Yemeni pro-government forces firing heavy machine guns south of Hodeida airport last Friday. Yemen's military said it has seized the airport, though the rebels denied the claim. The UN is believed to be pressing the Houthi rebels to cede control of t
Yemeni pro-government forces firing heavy machine guns south of Hodeida airport last Friday. Yemen's military said it has seized the airport, though the rebels denied the claim. The UN is believed to be pressing the Houthi rebels to cede control of the key Hodeida port to a UN-supervised committee. PHOTO: AGENCE FRANCE-PRESSE

AL DURAIHMI (Yemen) • Yemeni pro-government forces, backed by Saudi Arabia, battled Houthi rebels around the key port city of Hodeida yesterday as a top United Nations envoy held crisis talks with the insurgents in the capital.

Saudi Arabia and its allies in a regional military coalition launched an offensive last Wednesday aimed at retaking the Red Sea city of Hodeida, home to the country's most valuable port which is controlled by the Iran-backed Houthis.
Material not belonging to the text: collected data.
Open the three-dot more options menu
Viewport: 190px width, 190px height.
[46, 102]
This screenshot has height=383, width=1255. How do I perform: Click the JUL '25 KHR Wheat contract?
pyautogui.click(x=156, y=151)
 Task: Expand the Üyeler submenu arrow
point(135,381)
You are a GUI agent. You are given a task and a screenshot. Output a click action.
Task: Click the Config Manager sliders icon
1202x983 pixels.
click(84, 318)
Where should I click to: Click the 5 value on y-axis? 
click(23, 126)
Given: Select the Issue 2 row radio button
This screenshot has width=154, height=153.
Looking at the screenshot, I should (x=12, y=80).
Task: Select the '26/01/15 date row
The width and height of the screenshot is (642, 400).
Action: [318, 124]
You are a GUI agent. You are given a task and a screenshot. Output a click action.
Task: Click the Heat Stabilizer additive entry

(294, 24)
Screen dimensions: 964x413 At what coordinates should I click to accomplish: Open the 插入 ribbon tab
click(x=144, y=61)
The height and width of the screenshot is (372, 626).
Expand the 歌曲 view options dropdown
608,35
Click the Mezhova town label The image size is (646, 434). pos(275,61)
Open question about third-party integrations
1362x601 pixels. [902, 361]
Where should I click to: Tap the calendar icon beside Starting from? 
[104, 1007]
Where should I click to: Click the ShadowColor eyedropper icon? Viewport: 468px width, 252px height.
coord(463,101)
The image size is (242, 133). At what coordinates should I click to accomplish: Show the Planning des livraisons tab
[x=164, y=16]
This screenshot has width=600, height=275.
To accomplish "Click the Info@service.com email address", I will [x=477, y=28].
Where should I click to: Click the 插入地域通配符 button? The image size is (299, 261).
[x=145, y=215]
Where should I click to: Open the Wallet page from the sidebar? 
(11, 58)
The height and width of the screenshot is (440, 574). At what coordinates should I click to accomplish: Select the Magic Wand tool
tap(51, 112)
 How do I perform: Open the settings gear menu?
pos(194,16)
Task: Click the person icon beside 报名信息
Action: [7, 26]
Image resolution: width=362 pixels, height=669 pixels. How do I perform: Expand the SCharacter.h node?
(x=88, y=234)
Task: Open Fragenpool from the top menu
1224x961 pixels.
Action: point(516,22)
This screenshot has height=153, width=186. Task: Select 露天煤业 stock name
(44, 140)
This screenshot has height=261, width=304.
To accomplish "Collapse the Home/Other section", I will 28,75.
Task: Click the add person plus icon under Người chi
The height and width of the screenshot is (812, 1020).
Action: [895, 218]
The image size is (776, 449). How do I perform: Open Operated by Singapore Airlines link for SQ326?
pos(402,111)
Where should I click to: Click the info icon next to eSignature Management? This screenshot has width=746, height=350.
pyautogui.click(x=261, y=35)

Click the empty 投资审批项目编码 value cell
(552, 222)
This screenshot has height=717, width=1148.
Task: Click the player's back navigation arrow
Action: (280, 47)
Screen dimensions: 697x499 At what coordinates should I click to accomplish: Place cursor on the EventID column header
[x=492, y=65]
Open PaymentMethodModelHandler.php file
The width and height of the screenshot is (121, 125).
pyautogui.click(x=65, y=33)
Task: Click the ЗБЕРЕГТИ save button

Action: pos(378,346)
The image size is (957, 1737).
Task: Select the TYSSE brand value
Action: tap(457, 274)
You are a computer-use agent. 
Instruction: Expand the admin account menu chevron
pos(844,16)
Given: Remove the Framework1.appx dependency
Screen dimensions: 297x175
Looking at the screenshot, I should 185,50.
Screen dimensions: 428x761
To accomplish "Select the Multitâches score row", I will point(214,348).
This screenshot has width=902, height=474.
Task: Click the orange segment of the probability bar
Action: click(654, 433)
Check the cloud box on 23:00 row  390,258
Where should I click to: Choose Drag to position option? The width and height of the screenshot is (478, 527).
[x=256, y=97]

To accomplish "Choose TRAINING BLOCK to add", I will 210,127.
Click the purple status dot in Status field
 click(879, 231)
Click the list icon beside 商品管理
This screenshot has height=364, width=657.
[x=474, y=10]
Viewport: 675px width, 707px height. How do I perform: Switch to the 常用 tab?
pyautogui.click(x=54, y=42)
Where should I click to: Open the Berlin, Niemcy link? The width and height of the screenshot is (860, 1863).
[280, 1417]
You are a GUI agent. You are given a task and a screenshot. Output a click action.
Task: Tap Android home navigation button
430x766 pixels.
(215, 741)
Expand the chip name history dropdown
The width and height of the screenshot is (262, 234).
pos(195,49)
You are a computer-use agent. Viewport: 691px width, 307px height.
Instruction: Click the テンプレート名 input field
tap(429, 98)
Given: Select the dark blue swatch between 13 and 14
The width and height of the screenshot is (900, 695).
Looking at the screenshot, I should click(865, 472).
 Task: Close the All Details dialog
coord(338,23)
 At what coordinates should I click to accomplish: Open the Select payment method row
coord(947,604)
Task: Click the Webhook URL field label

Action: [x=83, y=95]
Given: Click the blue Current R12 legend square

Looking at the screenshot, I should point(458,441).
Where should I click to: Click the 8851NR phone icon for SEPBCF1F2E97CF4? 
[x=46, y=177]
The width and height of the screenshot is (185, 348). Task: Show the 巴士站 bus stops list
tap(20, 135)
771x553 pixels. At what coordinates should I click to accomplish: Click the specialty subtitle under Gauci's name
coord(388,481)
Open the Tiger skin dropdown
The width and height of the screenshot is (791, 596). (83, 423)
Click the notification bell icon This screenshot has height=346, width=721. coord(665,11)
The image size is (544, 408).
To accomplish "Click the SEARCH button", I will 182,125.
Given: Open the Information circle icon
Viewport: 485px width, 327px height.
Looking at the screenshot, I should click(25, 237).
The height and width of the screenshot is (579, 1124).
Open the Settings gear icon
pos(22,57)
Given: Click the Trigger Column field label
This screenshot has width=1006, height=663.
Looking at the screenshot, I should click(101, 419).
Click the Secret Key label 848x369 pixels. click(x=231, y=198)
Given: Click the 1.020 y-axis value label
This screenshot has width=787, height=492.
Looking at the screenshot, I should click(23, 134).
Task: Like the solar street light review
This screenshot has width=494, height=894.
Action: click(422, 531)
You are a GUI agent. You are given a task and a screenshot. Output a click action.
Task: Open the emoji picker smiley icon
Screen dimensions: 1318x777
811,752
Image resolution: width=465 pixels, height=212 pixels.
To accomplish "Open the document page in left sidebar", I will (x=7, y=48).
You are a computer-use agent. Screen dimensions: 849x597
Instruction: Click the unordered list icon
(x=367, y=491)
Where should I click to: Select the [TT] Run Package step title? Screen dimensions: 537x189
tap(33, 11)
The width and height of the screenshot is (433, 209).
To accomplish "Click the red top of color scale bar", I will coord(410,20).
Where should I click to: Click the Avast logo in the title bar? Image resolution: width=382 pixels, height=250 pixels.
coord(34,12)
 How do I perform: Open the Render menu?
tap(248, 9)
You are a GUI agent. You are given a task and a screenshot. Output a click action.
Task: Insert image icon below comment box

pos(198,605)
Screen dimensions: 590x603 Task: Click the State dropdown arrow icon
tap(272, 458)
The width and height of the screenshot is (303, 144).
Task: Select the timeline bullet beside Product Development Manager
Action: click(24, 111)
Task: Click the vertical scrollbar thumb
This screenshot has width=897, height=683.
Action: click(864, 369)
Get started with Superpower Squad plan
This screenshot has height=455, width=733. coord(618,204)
The UN has warned that the offensive could spark a fresh humanitarian crisis in a country already hit by war and impending famine, and sent its top envoy for Yemen to the capital Sanaa in a bid to come to a solution with the rebels.

More than 70 per cent of imports to all of Yemen pass through the docks of the rebel-held Hodeida port.

Yemen's military forces have closed in on areas south and west of the port, pushing closer to an airport just south of the docks, sources in the army said.

The army last Saturday claimed it had seized the defunct Hodeida airport, which has been in Houthi hands since 2014.

The Shi'ite rebels, however, denied the claim in a statement on their Saba news agency yesterday.

They have also reported Saudi air strikes on Houthi outposts across Hodeida.

The highway between Hodeida and the government-held port of Mokha was cut off last Friday in battles between the two warring sides, disrupting precious supply lines to the military.

The UN and relief organisations have warned that an all-out assault on Hodeida by the Saudi-led coalition, which commands a massive joint air force, would put hundreds of thousands of people at risk.

The fighting is already nearing densely populated residential areas, rights groups have warned, and aid distributions have been suspended in the west of the city.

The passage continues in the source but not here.